Rubber shippers from Thailand, the world’s largest producer, have started purchases on the Tokyo and Shanghai exchanges to shore up prices of the commodity used in tires and gloves, according to the Thai Rubber Association.

“Thai exporters have bought the rubber on the exchanges as it is cheap,” President Prapas Euanontat said by phone from the southern province of Nakhon Si Thammarat. He declined to specify the amount. Exporters will continue buying on overseas bourses“until local prices climb to 120 baht ($3.80) a kilogram, the level the government would like to see.”

Thai Rubber Exporters Begin Buying in Tokyo, Shanghai

Dario Pignatelli/Bloomberg

A farmer taps a rubber tree to collect raw latex on a rubber plantation in Rayong province, Thailand.

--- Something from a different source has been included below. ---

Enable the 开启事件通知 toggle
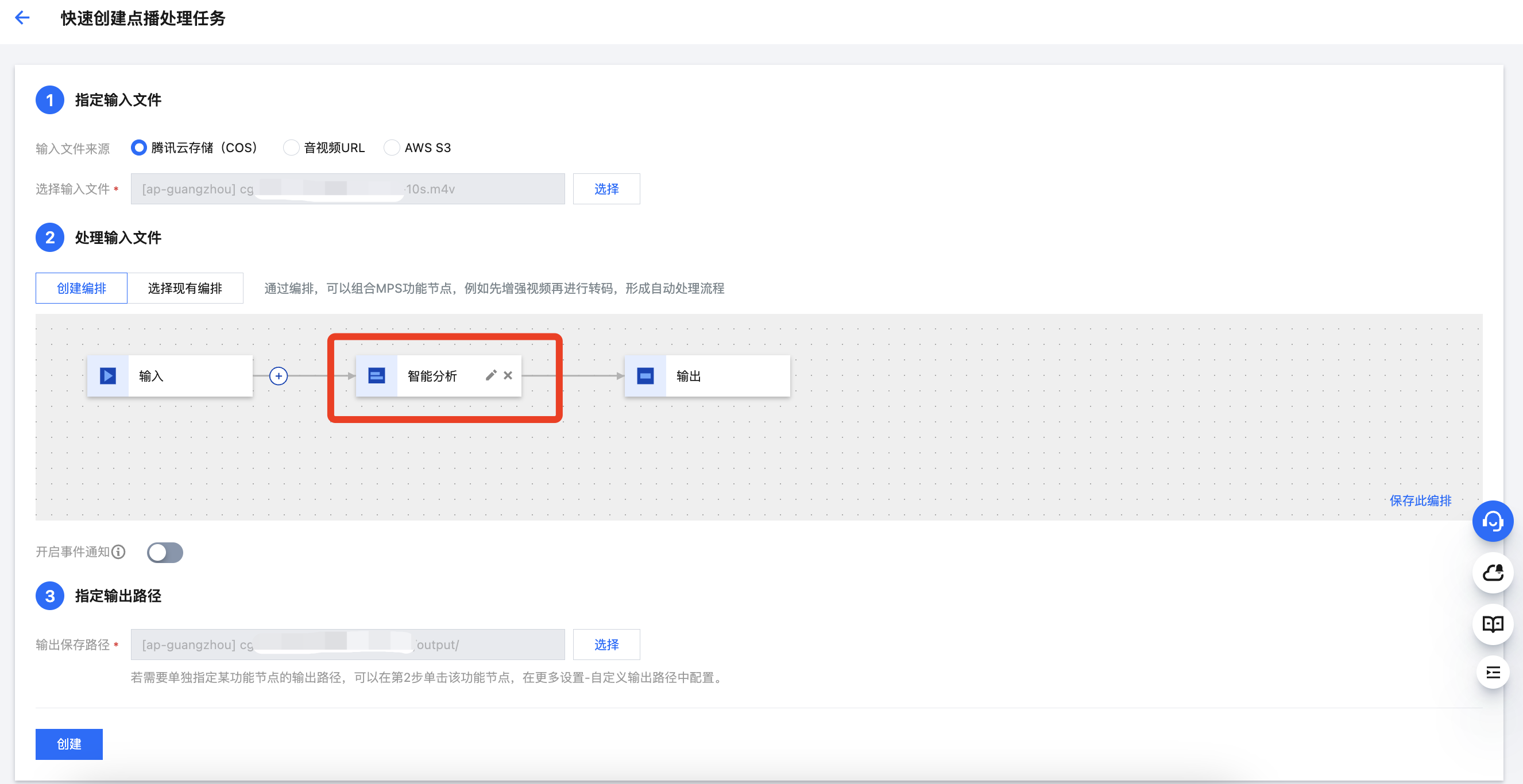 click(165, 552)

Futures have plunged 50 percent from a record in February 2011, cutting costs for tire makers such as Bridgestone Corp. (5108) and Michelin & Cie. (ML) Prices slumped as China, the biggest user, expanded last quarter at its slowest pace in almost three years and Europe struggled to contain its debt crisis. Chinese vehicle sales dropped 1.3 percent in the first four months, the worst performance since 1998, according to the China Association of Automobile Manufacturers.

Thailand announced plans last week to buy more than 10,000 metric tons in Tokyo and Shanghai and to continue purchases from local farmers at above-market rates to drive prices higher. The country will also work with Indonesia and Malaysia to tackle the slump, according to deputy farm minister Nattawut Saikuar. The three nations represent about 70 percent of global supply.

Rubber Consumption

“At current prices, producers in Malaysia and Indonesia don’t want to plant new trees,” said Pongsak Kerdvongbundit, the group’s honorary president. “Currently there is no shortage. But when the world economy recovers there won’t be extra supply to fill any gap,” he said in an interview at the 2012 World Rubber Summit in Singapore yesterday.

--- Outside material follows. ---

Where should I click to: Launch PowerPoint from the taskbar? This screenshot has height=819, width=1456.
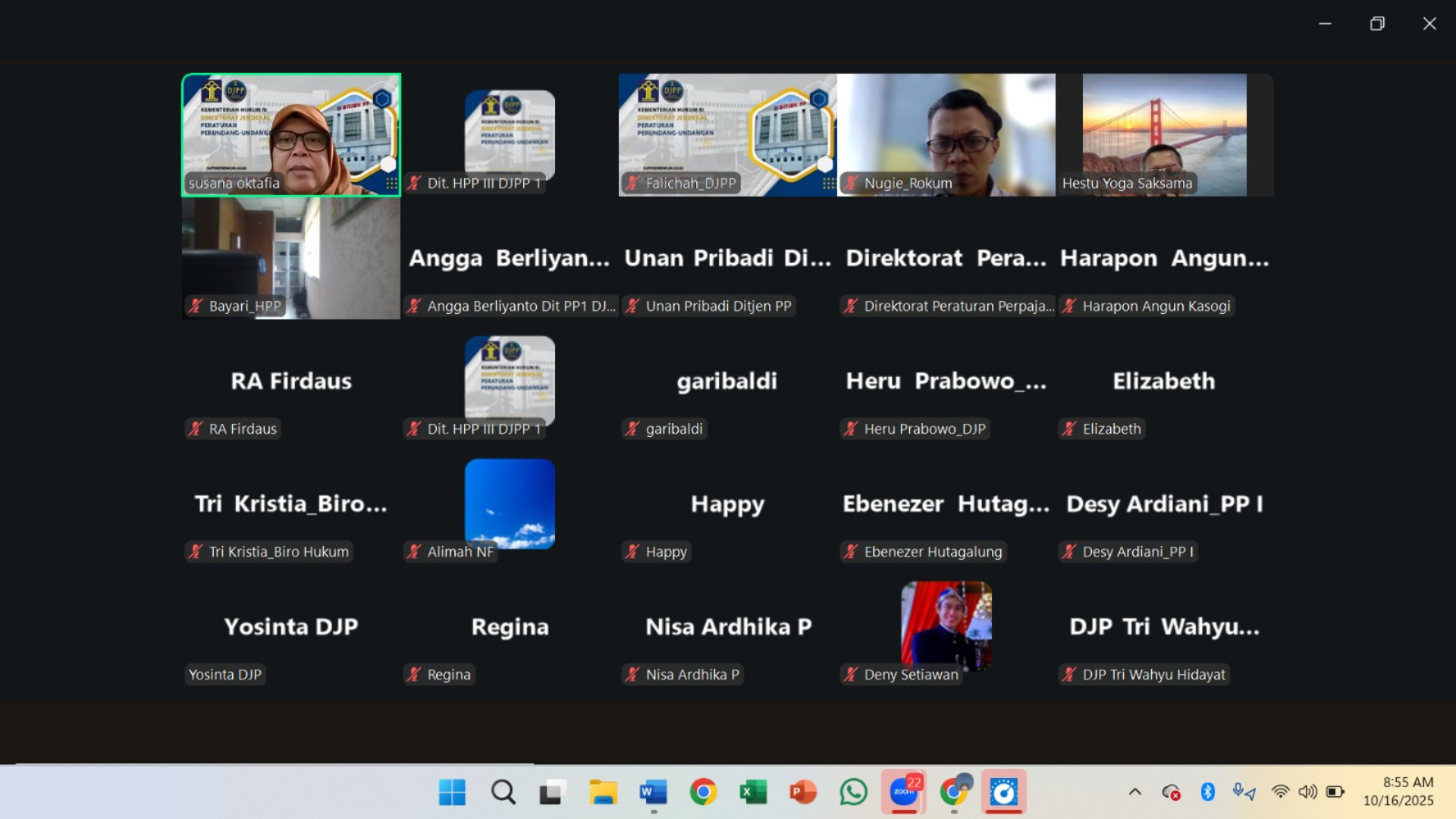click(x=802, y=792)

Global natural rubber consumption is set to expand 3.4 percent to 11.3 million tons this year, while production climbs 3.2 percent also to 11.3 million tons, the International Rubber Study Group said. The Chinese economy will expand 7.9 percent this quarter from a year earlier, according to a Bloomberg survey. That would be the sixth quarterly deceleration after an 8.1 percent expansion in the first three months.

“Prices will react negatively to lower demand,” according to Chris Pardey, chief executive officer of RCMA Commodities Asia, a Singapore-based trading company. Output may top consumption by 400,000 tons in the six months to December after a seasonal deficit of 150,000 tons in the first half. Demand from China may be unchanged from last year at 3.8 million tons, he said this week, lowering an earlier forecast for 2 percent to 3 percent growth.

Thai Supplies

Rubber for delivery in October lost 3.9 percent yesterday to end at 269.6 yen a kilogram ($3,393 a metric ton), the lowest settlement level for the most active contract since May 16, on the Tokyo Commodity Exchange.

Thai production this year may total around 3.5 million tons as rains in the south, which represents 80 percent of local supplies, have disrupted tapping, Prapas said. The country produced 3.57 million tons last year, according to the Rubber Research Institute of Thailand.

Additional supplies from Thailand are expected to slow as trees planted in the northeastern provinces, which are mature enough to be tapped, will generate low yields, said Pongsak.

“About 30 percent of the northeast plantations will fail, either you won’t be able to tap, or yields will be low because of inappropriate types of soil,” said Pongsak.

Thailand started plantations in the northeast about seven years ago, expanding from traditional planting areas in the south which has limited space. Currently output from the northeast accounts for less than 10 percent of total national output, Pongsak said. “In the south, we can only replant, as there’s no available land for new plantations.”